Saturday, August 1, 2009

Indoor Plants

I had the very good fortune to hear Professor Margaret Burchett speak at a horticultural media function last night. She has spent a great deal of time at the University of Technology Sydney researching the ability of indoor plants to mop up VOCs (volatile organic compounds) from the air we breathe. Did you know that we spend 90% of our time indooors? (Well maybe avid gardeners are the exception to this rule but everyone else spends way more time indoors than many of us realise). And there is more pollution indoors because when the (already polluted) outdoor air enters a building, it mixes with pollution from indoor sources. Just about all the products in an average house or office give off VOCs - paint, particle board, carpets, plastics, synthetics etc which all contribute to 'sick building syndrome'. Prof Burchett and her fellow researchers have discovered that plants are capable of sucking out the bad stuff in the air making it better for us to breathe. And not just the plants but the microbes in the potting mix do this too - how cool is that! They tested 12 different plant species including spathiphyllums, dracaenas, sanseverias, philodendrons, palms, zamioculcas, scheffleras and epipremnum (it used to be known as pothos or devil's ivy) and found little difference between them! It seems it doesn't really matter what plant you use!
They also carried out an office study using 60 offices (half with plants and half without) and she writes in her handout "we found significant reductions in stress and overall depressive mood states with plant presence, including specific scores for tension, depression, anger, fatigue and confusion, plus increases in vigour, compared with participants without plants." This is fantastic news! Mind you us gardeners already knew that plants were doing a good job for us inside - perhaps we just didn't realise how good a job they do!

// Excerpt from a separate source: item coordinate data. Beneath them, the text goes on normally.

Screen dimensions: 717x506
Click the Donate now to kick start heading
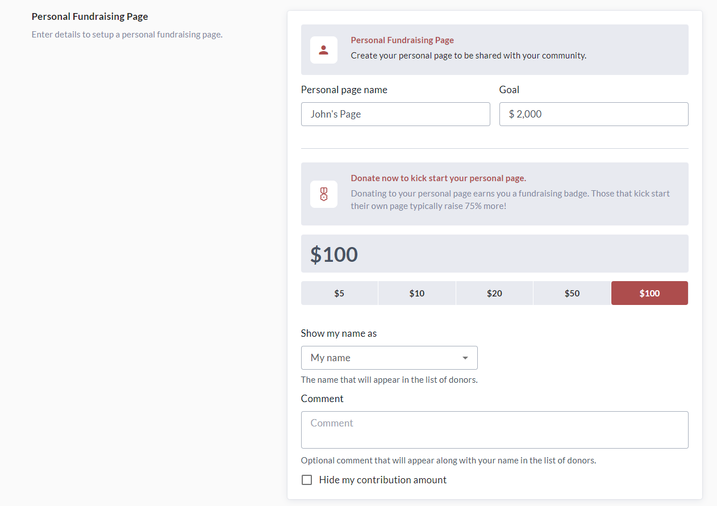pyautogui.click(x=438, y=178)
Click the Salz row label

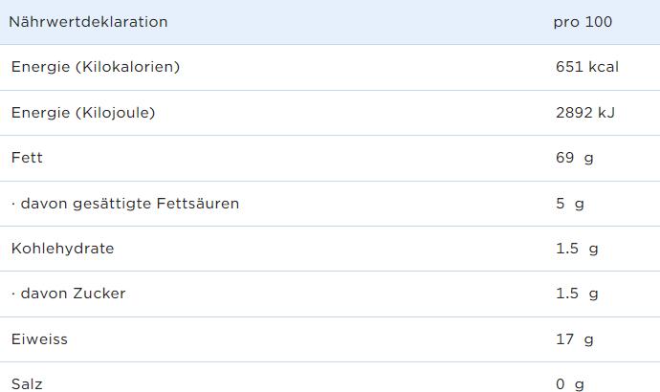click(x=27, y=384)
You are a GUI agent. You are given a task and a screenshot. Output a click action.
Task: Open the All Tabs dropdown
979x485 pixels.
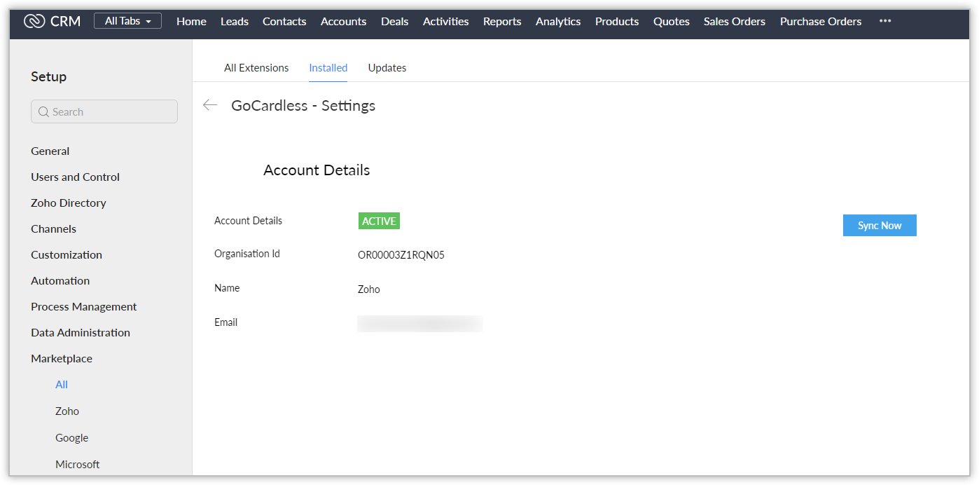(x=127, y=21)
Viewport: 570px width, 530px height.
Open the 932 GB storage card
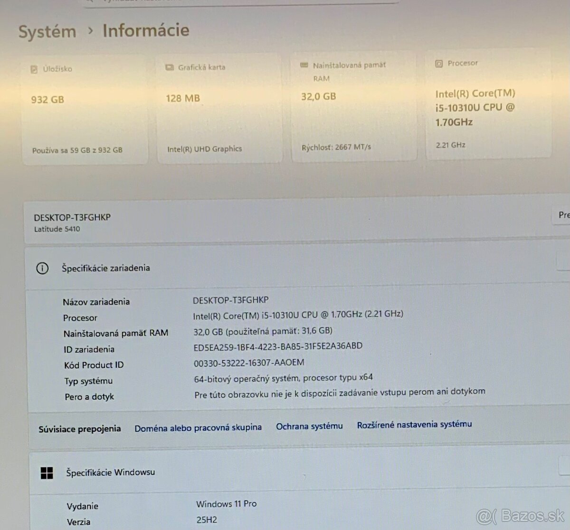click(x=85, y=107)
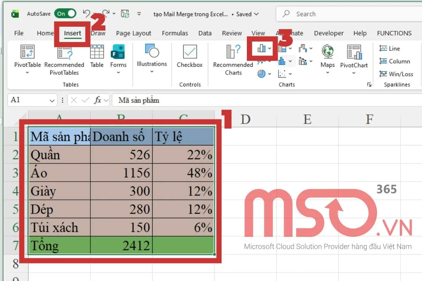This screenshot has height=281, width=422.
Task: Open the Developer tab
Action: click(329, 33)
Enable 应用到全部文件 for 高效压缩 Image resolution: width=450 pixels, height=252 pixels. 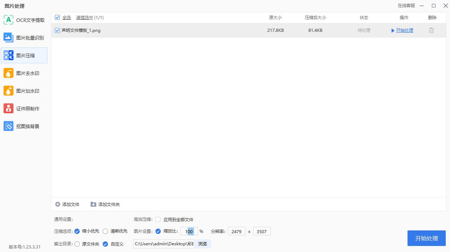158,219
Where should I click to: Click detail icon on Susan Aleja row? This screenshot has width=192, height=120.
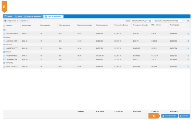click(x=188, y=59)

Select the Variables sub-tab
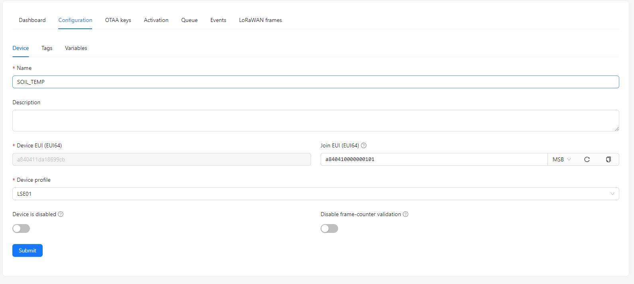(76, 48)
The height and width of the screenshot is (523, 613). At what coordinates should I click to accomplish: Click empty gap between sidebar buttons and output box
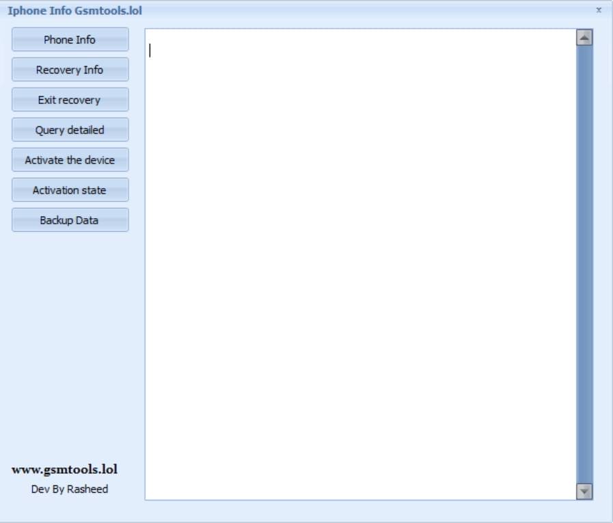tap(137, 273)
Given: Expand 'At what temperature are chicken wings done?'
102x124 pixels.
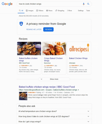Looking at the screenshot, I should tap(54, 111).

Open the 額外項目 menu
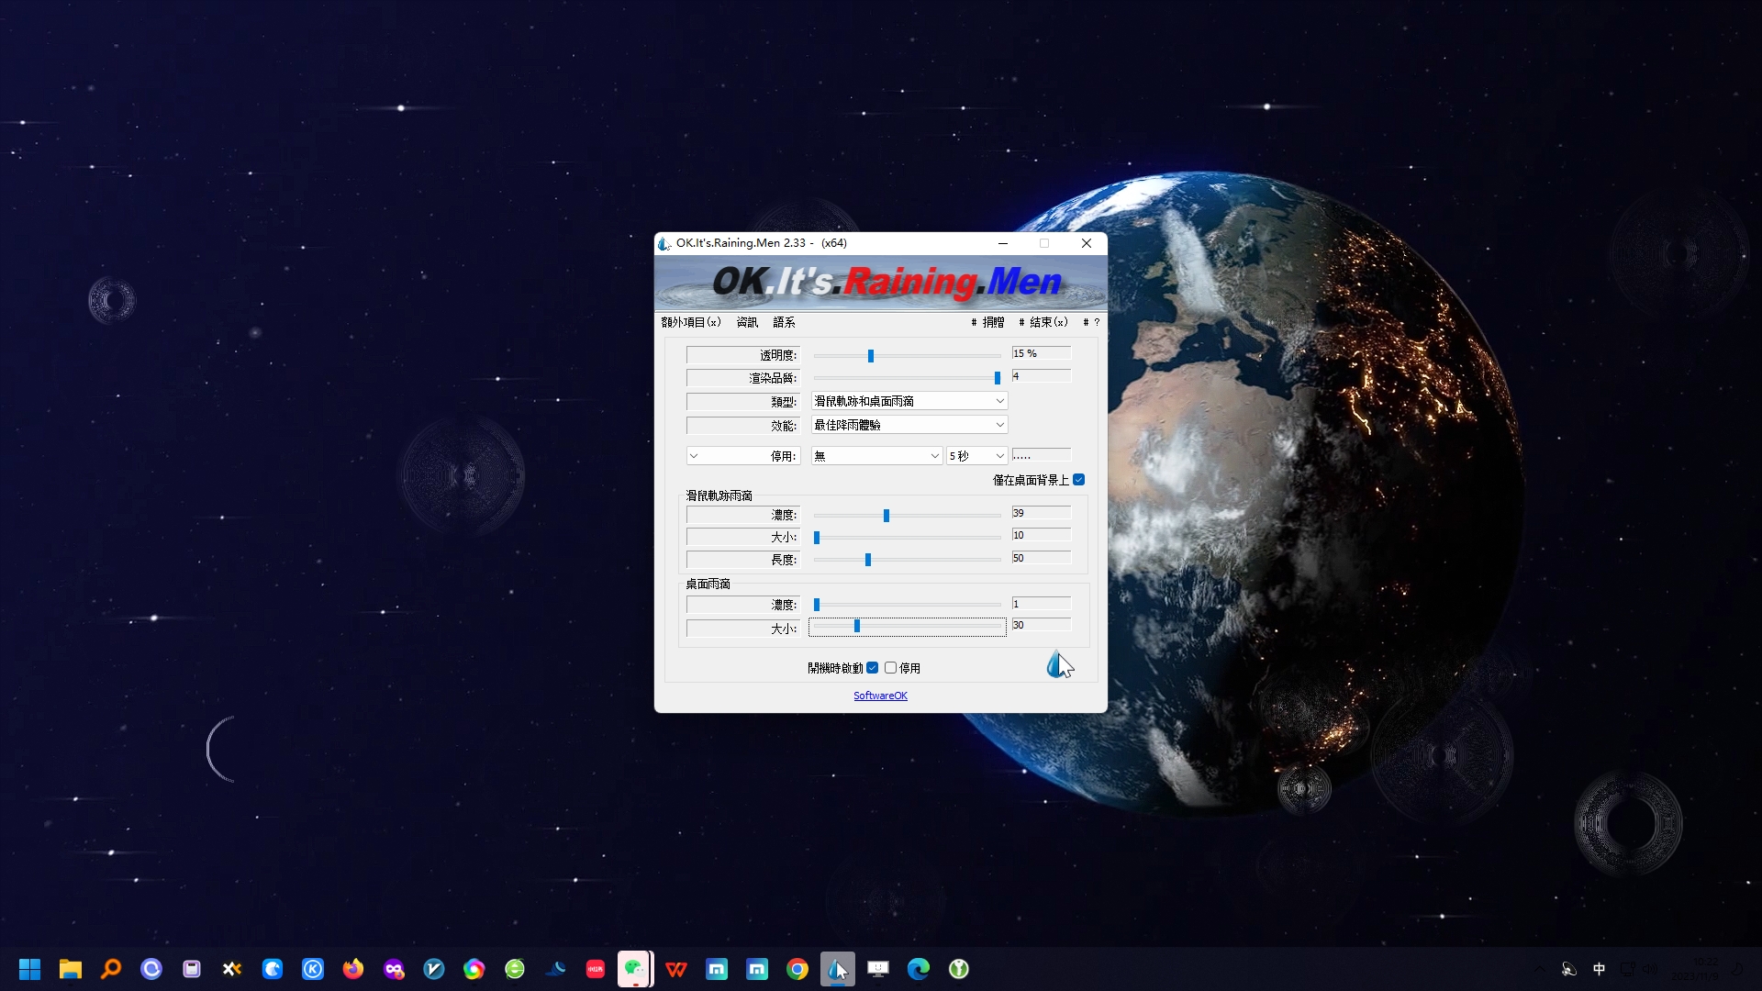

So how many plants do you need to accomplish this miracle? Studies have revealed that one large or two small plants per 30 sq m is sufficient. A large plant is a plant in a 300mm pot and a small plant is in a 200mm pot. I used to have quite a lot of indoor plants until the first child started to crawl and I had to put them out of reach and that was the beginning of the end. I'm thinking seriously of getting some more plants especially for my study which is full of materials that give off VOCs. After only a couple of hours in here I usually develop a slight headache (which yes I know maybe due to looking at the screen) but its worth a try. There is heaps more information at the website of Ambius who do a great line of indoor plants in groovy pots. Including a clip of Prof Burchett talking about this subject that is obviously very dear to her heart. Food for thought.